Local authorities will have to carry out feasibility studies, which will be paid for by the government, before consulting on the details of the zones, including the charges. The charges should be designed to reduce pollution, not to raise additional revenue beyond recovering the cost of the scheme, Defra stressed.

Environment secretary Elizabeth Truss said: "Our clean air zones are targeted on the largest vehicles, while not affecting car owners and minimising the impact on business.

"We want to ensure people can continue to drive into city centres and by targeting action at the most polluting coaches, taxis, buses and lorries we will encourage the use of cleaner vehicles."

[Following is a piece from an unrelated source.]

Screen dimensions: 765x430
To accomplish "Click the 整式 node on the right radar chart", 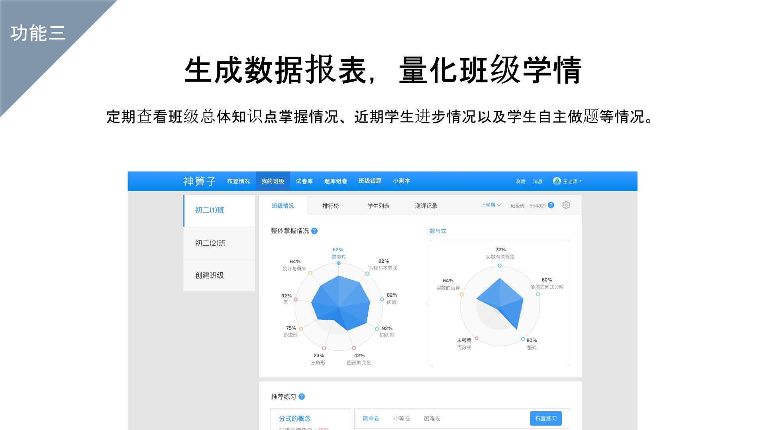I will pos(523,339).
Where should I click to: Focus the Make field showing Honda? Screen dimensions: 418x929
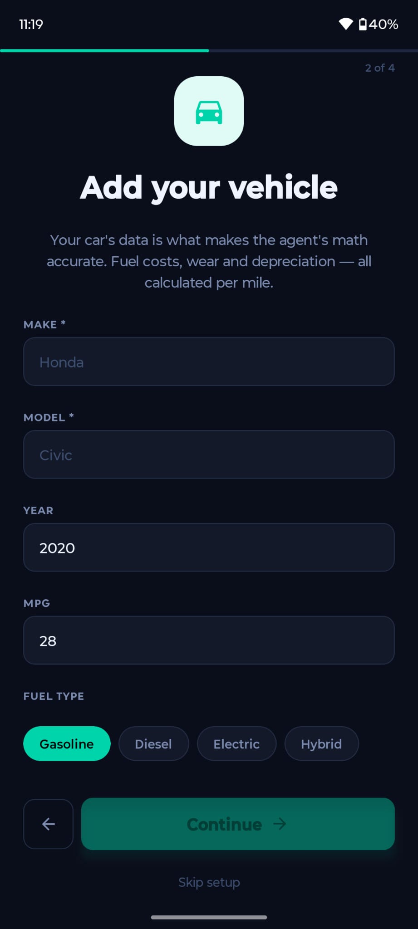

However, Alan Andrews, a lawyer at ClientEarth, said: "In April, the Supreme Court ordered the government to come up with a plan to achieve legal pollution limits as soon as possible. The government's latest plan for clean air zones doesn't tackle pollution from passenger cars - one of the biggest sources of pollution, and ignores the problem in dozens of other cities where people are breathing illegal levels of pollution."

He said a team of lawyers would study Defra's plans in more detail, but warned: "If on further examination we are not fully satisfied, and we believe that thousands more lives will be put at risk, then we will take the government back to court in the new year."

Defra also published its latest statistics on air pollutants in the UK. Emissions of sulphur dioxide dropped 20.3% between 2013 and 2014, while nitrogen oxides fell by 8.4%. Emissions of particulate matter (PM10 and PM2.5) and non-methane volatile organic compounds declined by 2%, 3.1% and 0.4% respectively over the same period.

Emissions from ammonia increased by 3.3%, however. This was mainly due to agriculture, which was responsible for 83.3% of ammonia emissions in 2014, Defra said. Increases in both the size of dairy herds and the use of nitrogen in fertiliser were behind the rise, according to the department.